Likewise, you can look for three cells in a group with the same three possible values, and no others. These values must exist within these three cells, and so can be eliminated from the other cells of the group. Note that not all three values have to exist in all three cells for this technique to apply. For example, you could have three cells with the possibilities {1,2,3}, {2,3}, and {1,3}.

Double or triple possibilities

Look for two possibilities that exist only in two cells of a group. Since these possibilities must exist within these two cells, all other possibilities can be eliminated from the two cells.

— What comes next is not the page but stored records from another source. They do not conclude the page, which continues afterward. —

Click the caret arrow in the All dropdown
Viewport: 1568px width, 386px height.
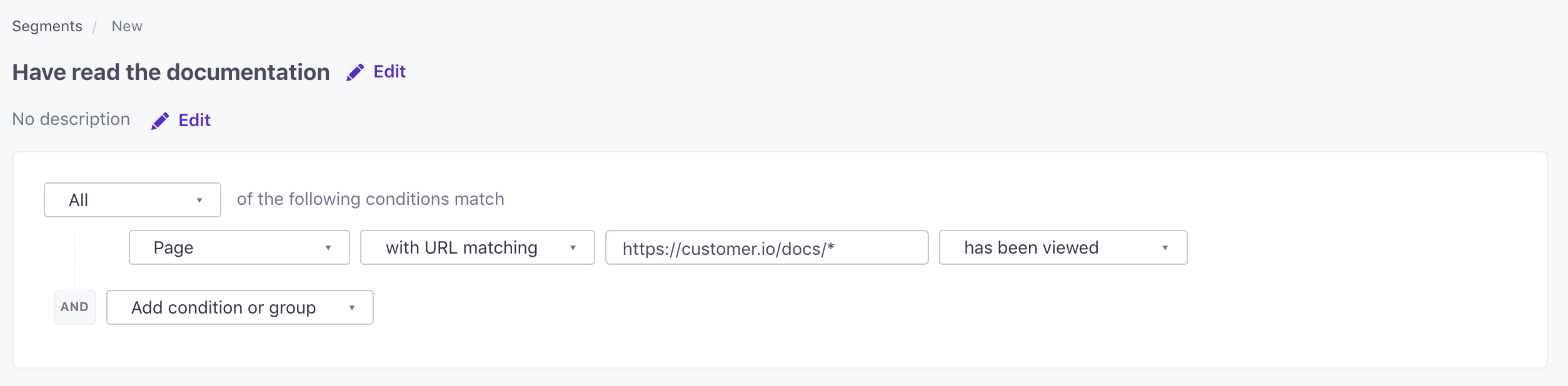tap(199, 200)
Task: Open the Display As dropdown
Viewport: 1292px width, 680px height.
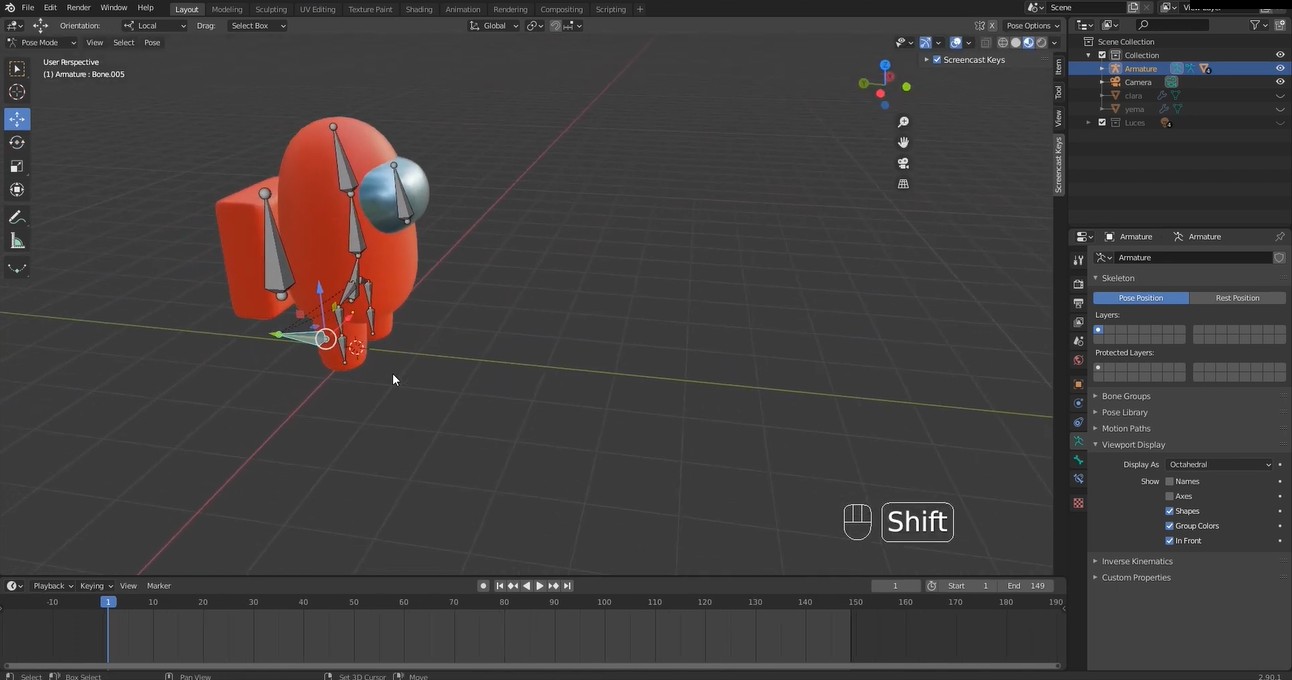Action: coord(1218,465)
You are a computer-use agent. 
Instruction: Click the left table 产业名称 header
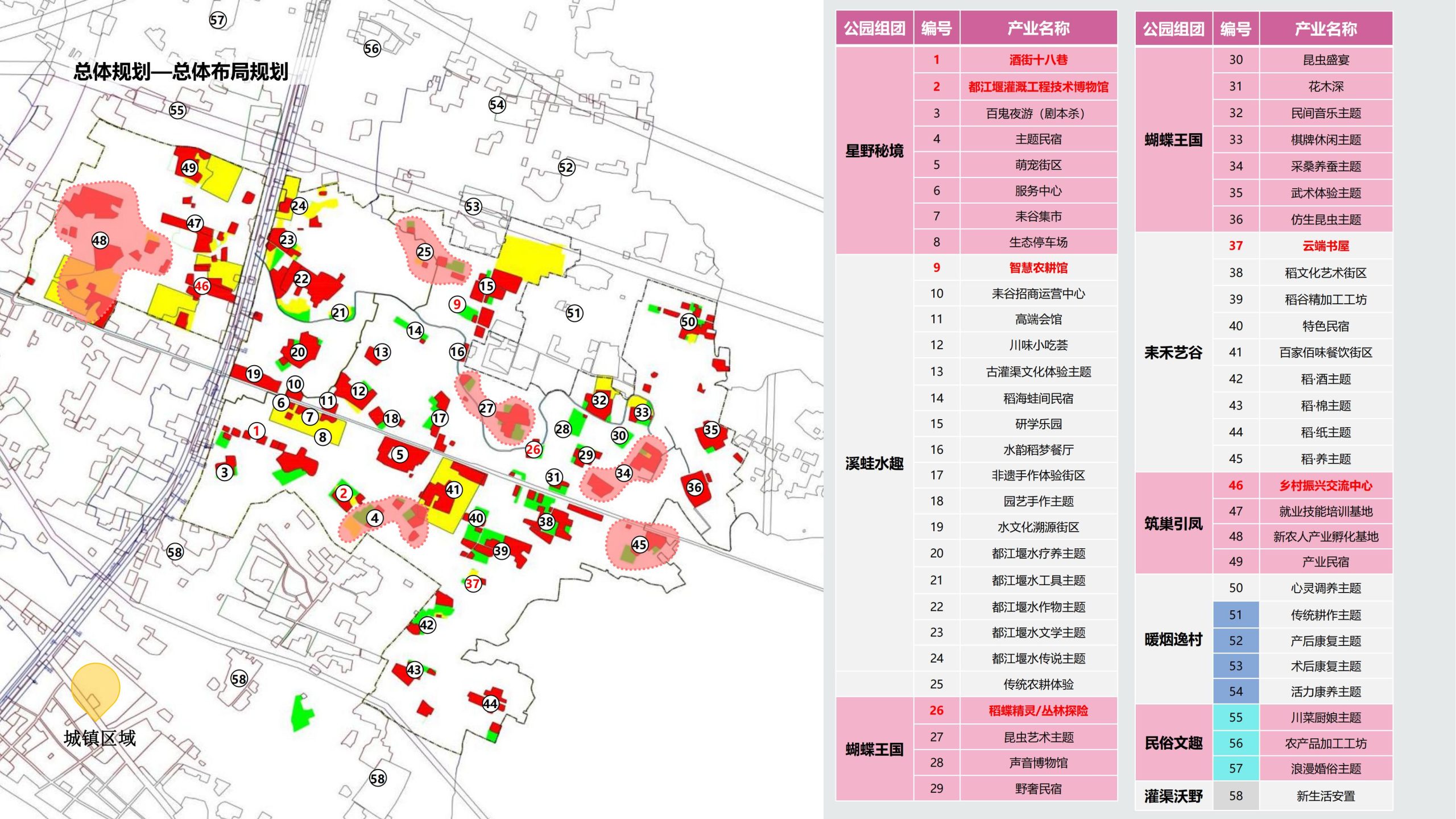[1038, 28]
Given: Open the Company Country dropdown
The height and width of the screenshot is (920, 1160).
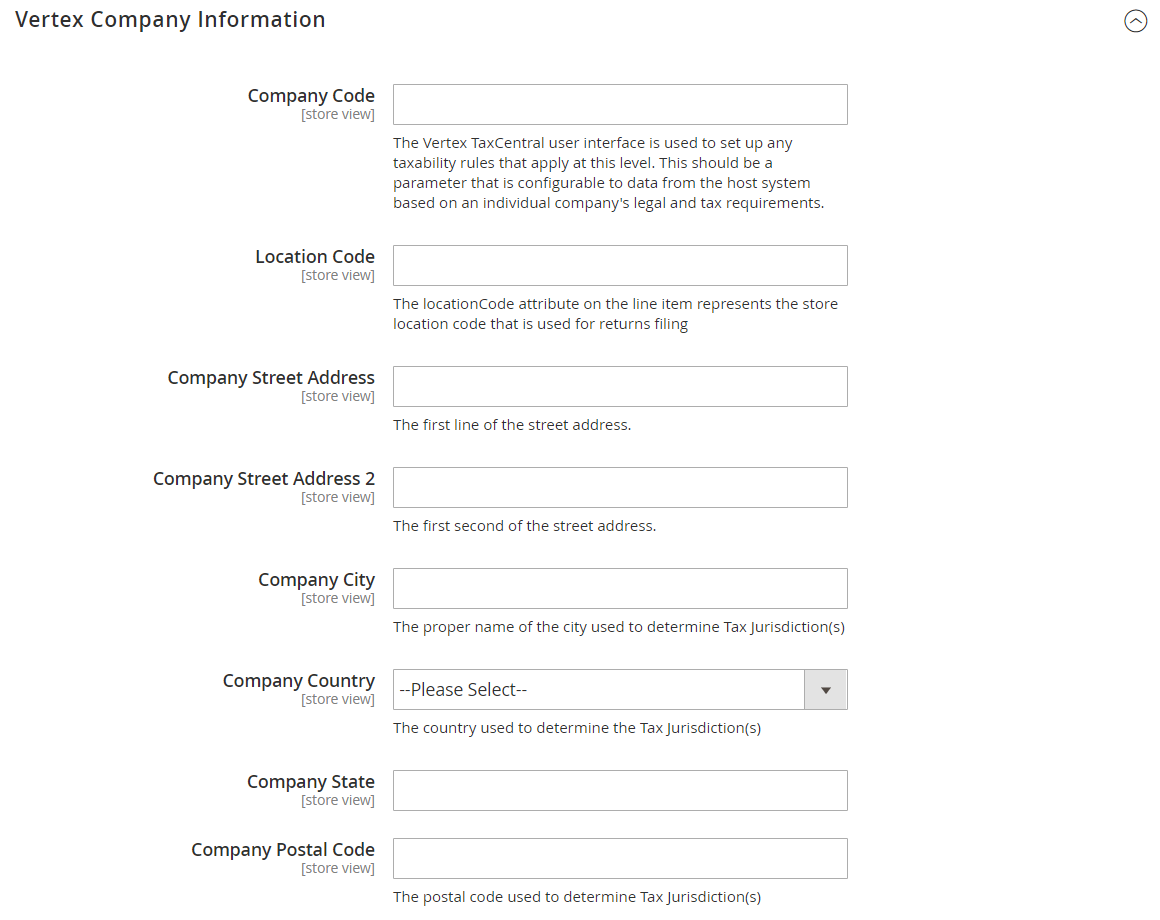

You can also look for three possibilities that exist in only three cells of a group, and eliminate all other possible values from the three cells.

Partitioning

Actually, the above two techniques are simply flip sides of the same general technique. For example, say you have a group with eight unknown cells. Looking for six cells with the same six possibilities is the same as looking for two possibilities that exist in only two cells. Either way, possibilities may get eliminated from the two cells.

Therefore, to generalize the technique: Partition the group into two groups of n and m cells. If there are exactly npossibilities present in the group of n cells, then these possibilities can be eliminated from the cells of the other group.

This is just another way to express the technique. Use whichever way makes sense to you.

Intersection of two groups

Look at the intersection of a 3×3 square (call it set A) and either a row or a column (call it set B). There are three cells in the intersection, which we’ll call set C. (That is, C=A∩B.) For this method to work, there must be at least two unknown cells in the intersection.

Now then, if some possibility x exists in set C but not in A-C, then that possibility also cannot exist in B-C. Thus, possibility x can then be eliminated from the cells of B not part of the intersection.

Intersection of four groups

This technique is the most complicated of all, and is best illustrated with an example. In the following puzzle, we reach an impasse:

To break the impasse, we need to look at two rows and two columns at the same time. In this diagram, look at the four cells where the marked rows and columns intersect. Note that the possibility “6” occurs in all four cells. Note also that in the marked rows, possibility “6” occurs only in the intersecting cells. Thus, the value “6” must appear either in the top right and bottom left cells, or in the top left and bottom right cells. Either way, “6” cannot appear in any other cell in the two marked columns, and can therefore be eliminated from those other cells. In this case, the three underlined sixes can be eliminated.

Note that this technique doesn’t apply to just intersecting rows and columns. You also have to consider other combinations of four intersecting rows, columns, and squares:

  • 2 rows and 2 columns
  • 2 rows, 1 square, and 1 column
  • 2 rows and 2 squares
  • 1 row, 1 square, and 2 columns
  • 2 columns and 2 squares

You could extend this technique to three rows intersecting with three columns. But again, I doubt you’ll ever have to resort to that.